Nerlinger: "Großkreutz hat uns motiviert"

München - Christian Nerlinger findet vor dem Top-Spiel lobende Worte für Borussia Dortmund, spricht über Bayern-Motivator Kevin Großkreutz und erklärt, warum der FCB die Nummer 1 ist.

Es sind noch genau 27 Stunden bis zum Mega-Duell gegen Dortmund. Doch Christian Nerlinger wirkt entspannt, als er die tz am Freitagnachmittag zum Termin in seinem Büro empfängt. Schnell bittet er seine Sekretärin vor dem Gespräch noch um einen Kaffee, „damit ich auch hellwach bin“, scherzt der Sportdirektor. Der 1:0-Sieg von Mailand verbreitet auch zwei Tage später noch gute Stimmung, Optimismus. „Ich bin davon überzeugt, dass unsere Mannschaft in den letzten Spielen wenig Punkte liegen lassen wird“, sagt Nerlinger voller Überzeugung. Das wohl wichtigste, auf jeden Fall aber prestigeträchtigste Liga-Duell steht am Samstag an: Der Kracher gegen Dortmund.

Nach den Scharmützeln im Vorfeld schlägt der gebürtige Dortmunder Nerlinger zu Beginn des Gesprächs versöhnliche Töne an. „So wie die Dortmunder sich in der Vorrunde präsentiert haben, muss man ihnen ein Kompliment machen. Das war überzeugender Fußball“, lobt der 37-Jährige die Schwarz-Gelben.

Da schau an! Respekt für das Auftreten der Dortmunder – auf dem Platz, wohlgemerkt. Denn die Sprüche waren Nerlinger zuletzt einen Tick zu offensiv. „Am Samstag wird man sehen, was davon zu halten ist, wenn es hart auf hart kommt“, sagt Nerlinger – mit Grüßen an Kevin Großkreutz. Nerlinger: „Er hat momentan einen positiven Lauf. Auf jeden Fall hat er aber unser Team motiviert…“

Großkreutz ist einer der vielen jungen Wilden des BVB. Die Mannschaft hat Potenzial. Wächst da ein Konkurrent auf viele Jahre heran? „Dortmund hat eine sehr klug zusammengestellt Mannschaft“, sagt Nerlinger, schränkt aber auch ein: „Der BVB spielt in der Bundesliga ein sehr gutes Jahr, aber kein gutes, was DFB-Pokal und Euro League betrifft.“ Da schied Dortmund kläglich aus.

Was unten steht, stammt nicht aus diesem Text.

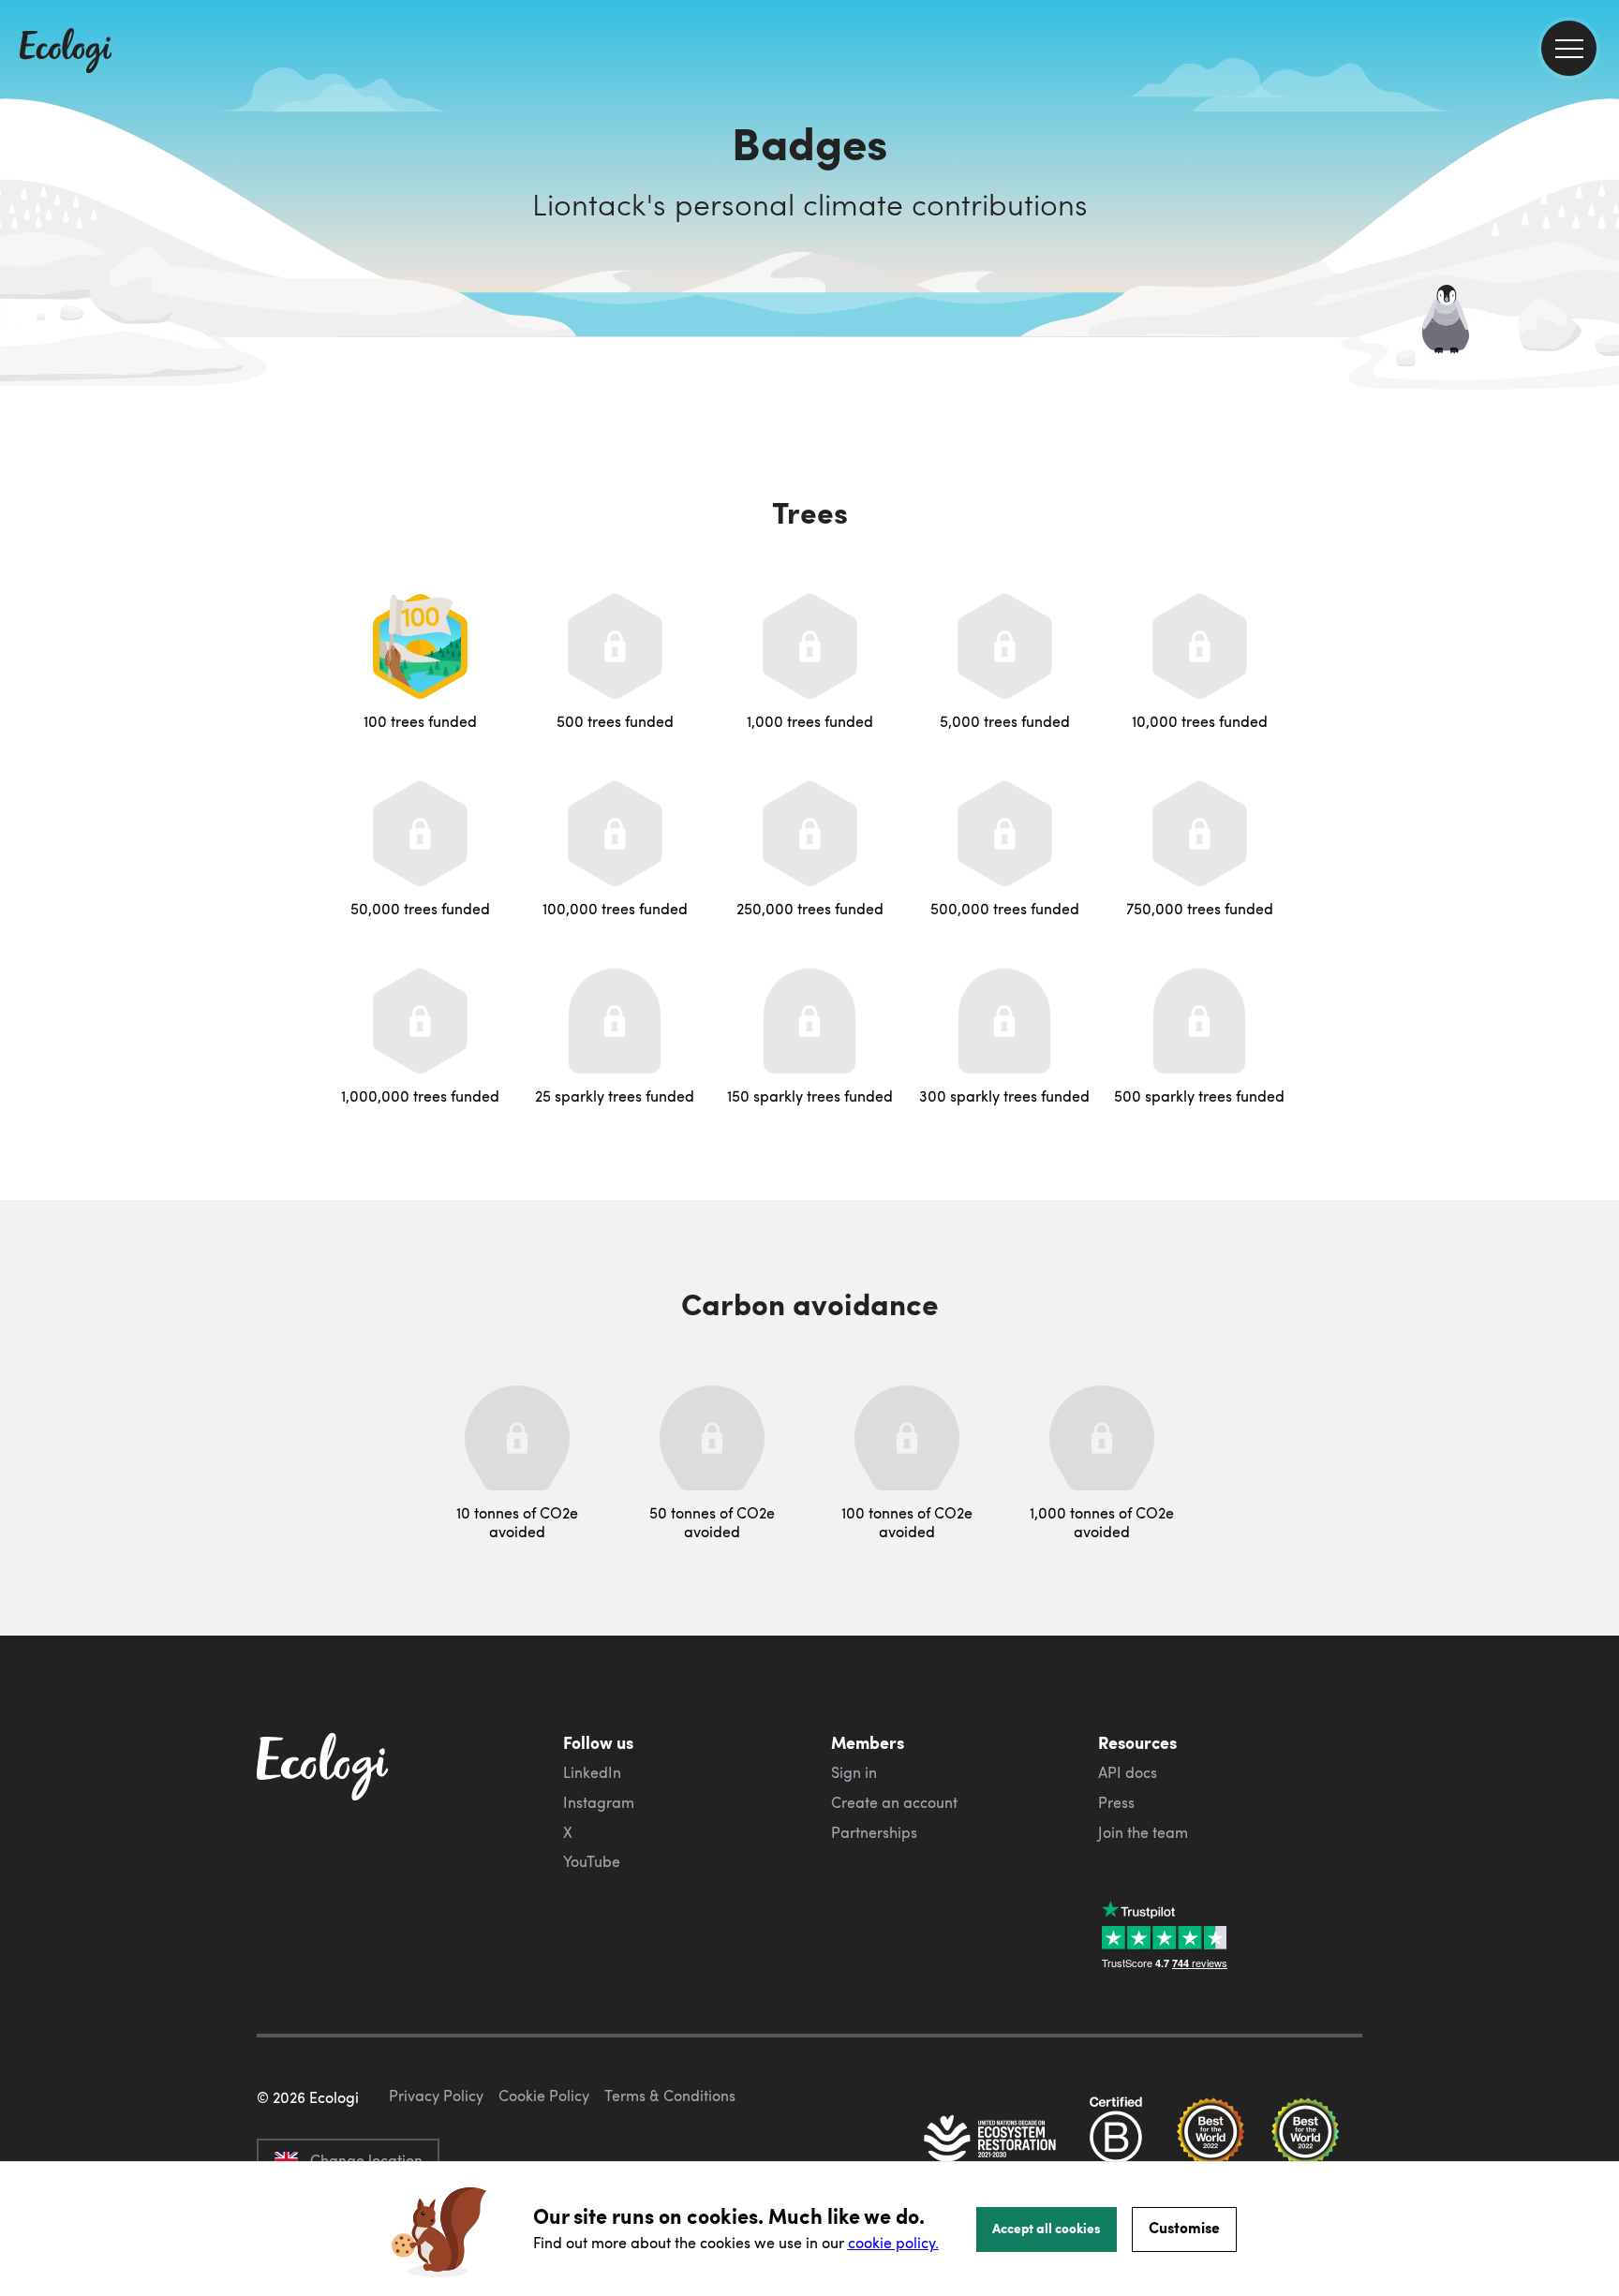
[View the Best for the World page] (1210, 2140)
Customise (1184, 2227)
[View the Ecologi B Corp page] (1116, 2140)
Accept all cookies (1046, 2227)
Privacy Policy (436, 2095)
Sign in (854, 1772)
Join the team (1143, 1832)
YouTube (591, 1861)
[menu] (1569, 48)
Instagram (598, 1802)
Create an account (894, 1802)
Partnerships (874, 1832)
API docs (1127, 1772)
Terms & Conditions (669, 2095)
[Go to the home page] (65, 52)
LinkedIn (592, 1772)
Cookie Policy (543, 2095)
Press (1116, 1802)
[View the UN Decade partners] (991, 2140)
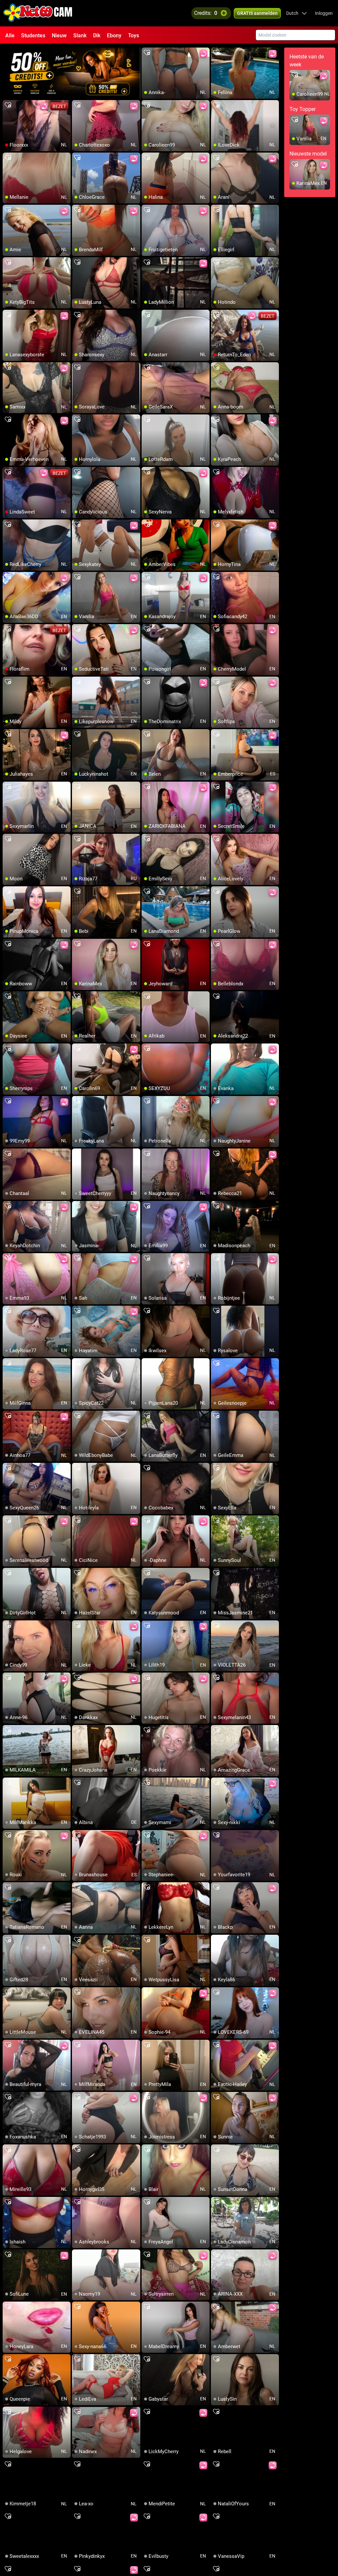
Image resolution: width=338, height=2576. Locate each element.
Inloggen (324, 13)
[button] (297, 13)
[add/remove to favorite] (147, 52)
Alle (10, 35)
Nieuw (59, 35)
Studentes (33, 35)
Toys (133, 35)
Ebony (114, 35)
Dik (96, 35)
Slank (79, 35)
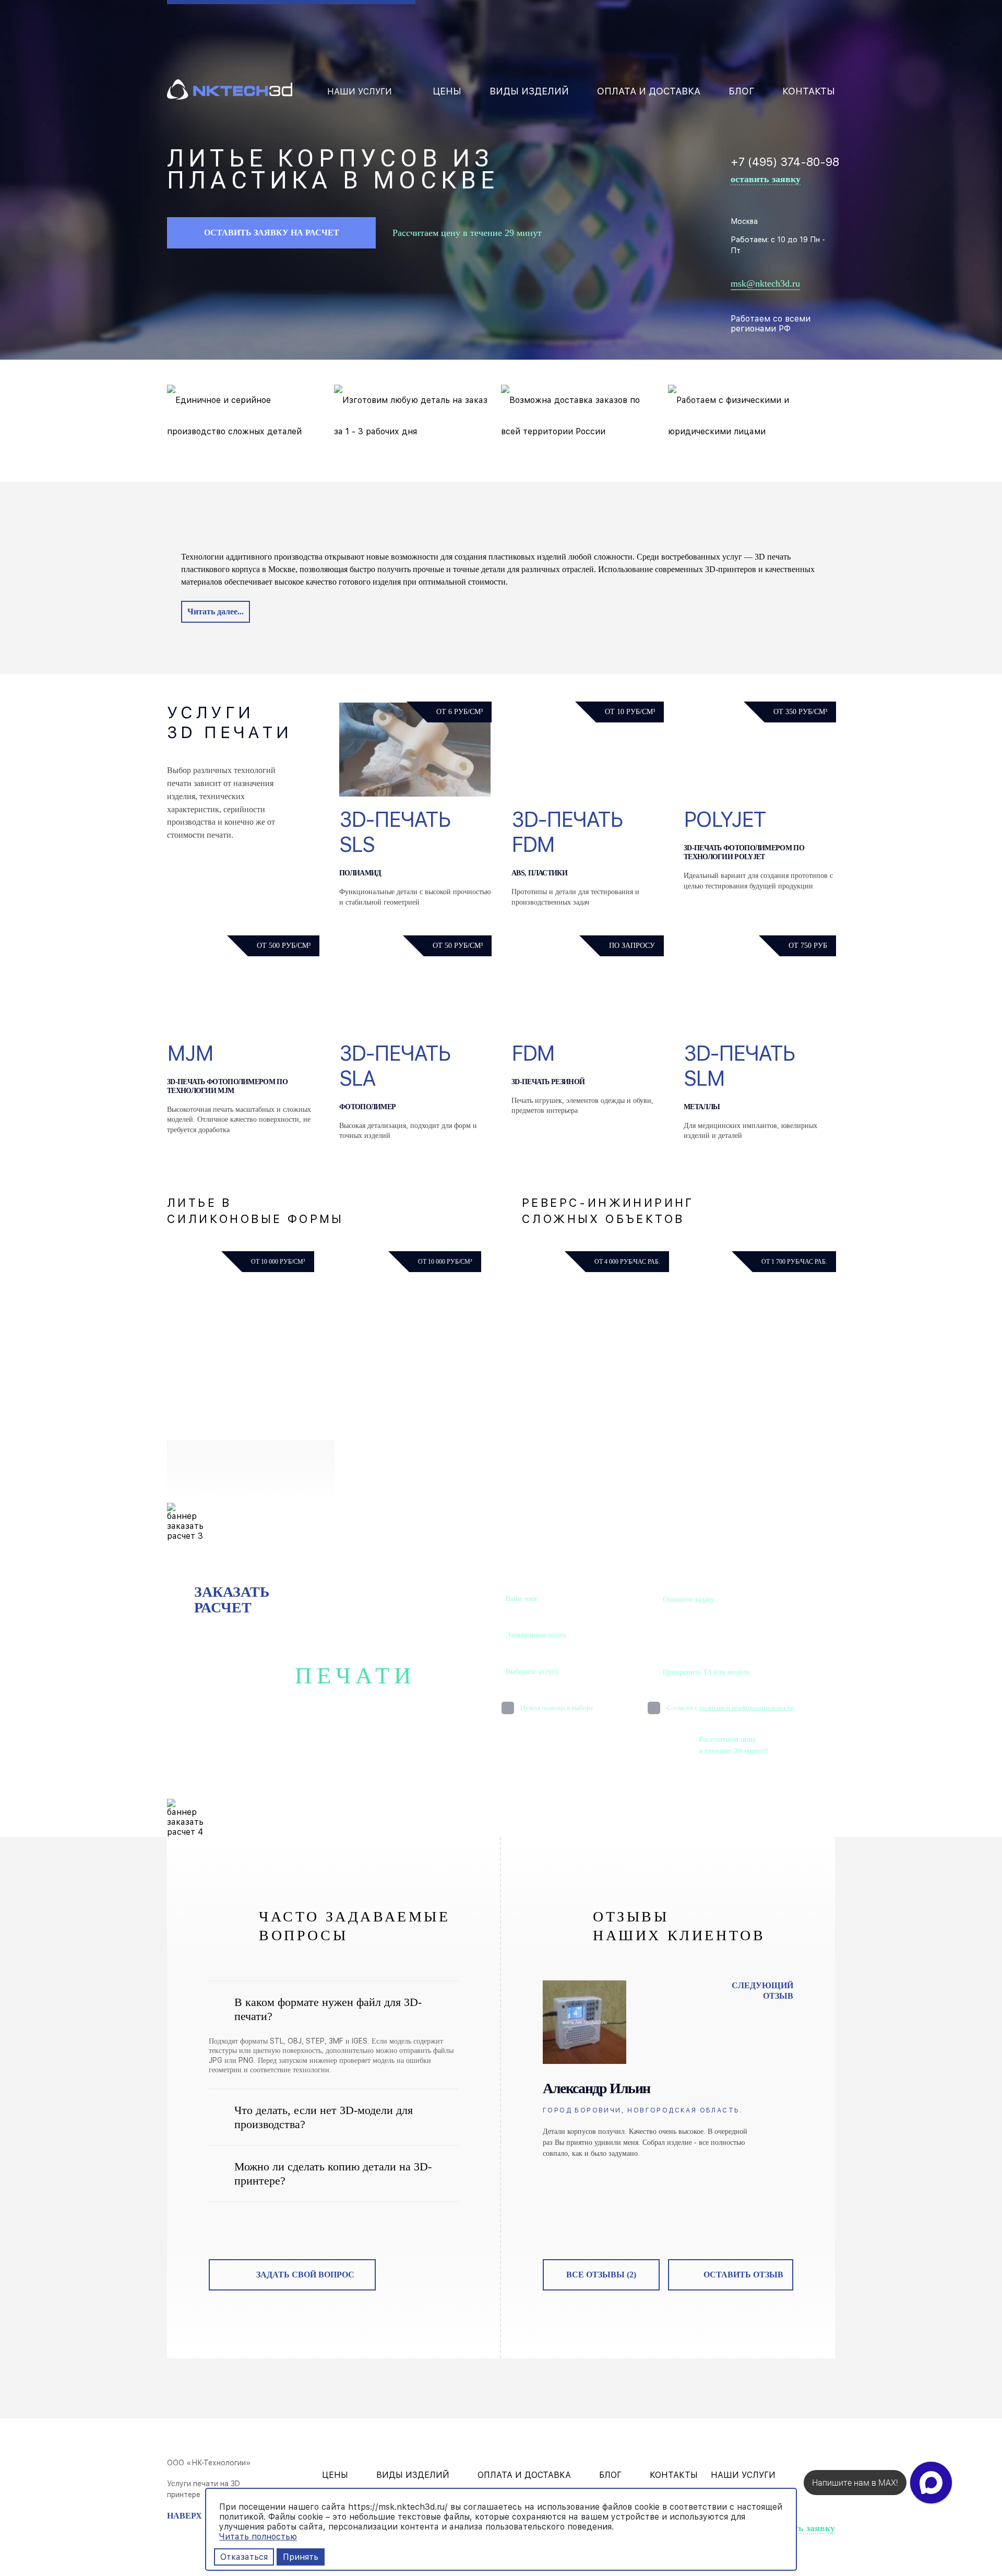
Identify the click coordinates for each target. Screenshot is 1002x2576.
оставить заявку (766, 179)
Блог (741, 91)
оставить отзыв (743, 2274)
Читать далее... (215, 611)
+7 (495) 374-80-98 (785, 162)
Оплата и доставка (648, 91)
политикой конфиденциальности (746, 1708)
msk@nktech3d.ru (765, 283)
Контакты (808, 91)
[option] (668, 2069)
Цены (447, 91)
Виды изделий (529, 91)
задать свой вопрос (305, 2274)
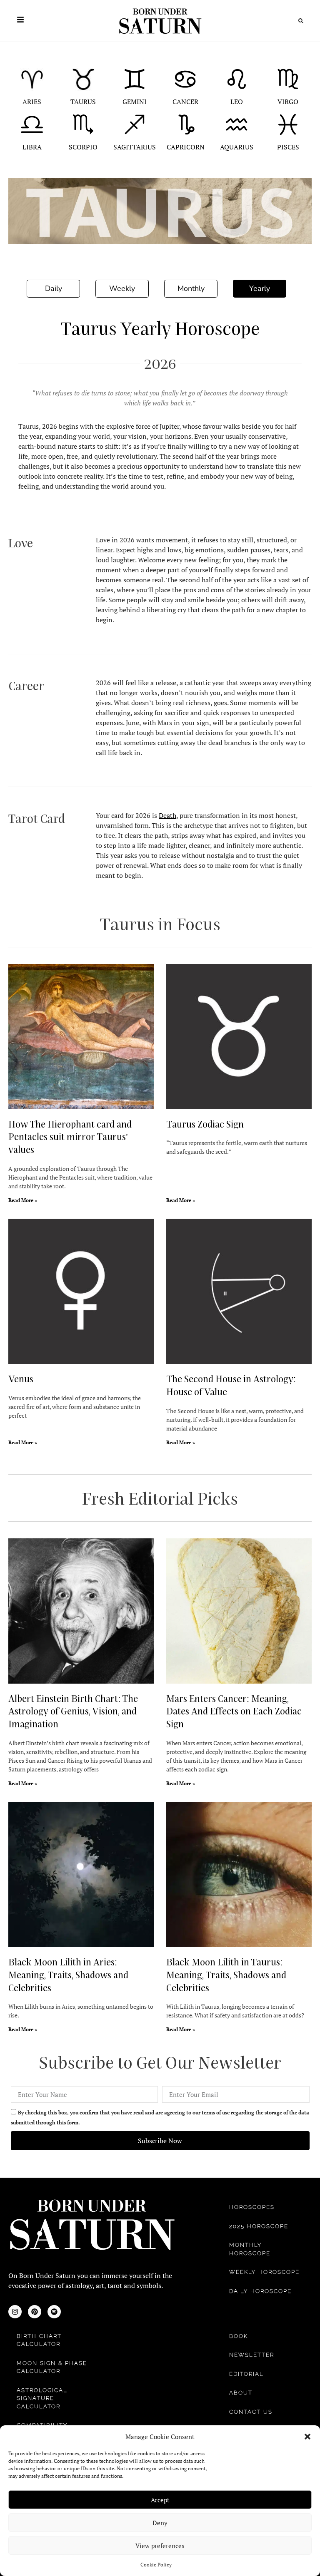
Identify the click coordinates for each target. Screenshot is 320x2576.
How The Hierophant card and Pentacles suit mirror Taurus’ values (70, 1136)
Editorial (246, 2374)
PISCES (288, 147)
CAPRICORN (186, 147)
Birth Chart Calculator (39, 2340)
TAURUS (83, 101)
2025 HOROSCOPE (258, 2226)
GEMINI (134, 101)
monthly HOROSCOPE (249, 2249)
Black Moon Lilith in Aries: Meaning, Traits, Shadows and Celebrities (68, 1974)
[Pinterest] (34, 2311)
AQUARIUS (236, 147)
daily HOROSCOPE (260, 2291)
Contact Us (250, 2412)
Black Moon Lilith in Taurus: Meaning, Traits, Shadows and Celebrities (226, 1974)
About (240, 2393)
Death (167, 815)
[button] (307, 2436)
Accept (160, 2500)
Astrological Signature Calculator (42, 2398)
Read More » (22, 1200)
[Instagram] (15, 2311)
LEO (236, 101)
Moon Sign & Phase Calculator (52, 2367)
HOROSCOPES (252, 2207)
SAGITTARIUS (134, 147)
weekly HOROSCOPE (264, 2272)
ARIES (31, 101)
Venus (20, 1378)
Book (238, 2336)
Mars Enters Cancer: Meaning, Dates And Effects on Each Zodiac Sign (234, 1711)
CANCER (185, 101)
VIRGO (288, 101)
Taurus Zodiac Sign (205, 1123)
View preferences (160, 2545)
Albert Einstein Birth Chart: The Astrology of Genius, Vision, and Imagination (73, 1711)
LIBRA (32, 147)
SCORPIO (83, 147)
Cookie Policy (156, 2564)
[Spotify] (54, 2311)
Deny (160, 2523)
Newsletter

Wer in Deutschland das Sagen hat, steht für ihn sowieso außer Frage: „Nicht nur der Verein als Ganzes, sondern auch die Mannschaft sehe ich als die Nummer eins in Deutschland. Wir haben eine international hochkarätige Mannschaft, die zu den Top Five in Europa gehört.“ Das stellten die Bayern nicht zuletzt beim großen Sieg gegen Mailand unter Beweis.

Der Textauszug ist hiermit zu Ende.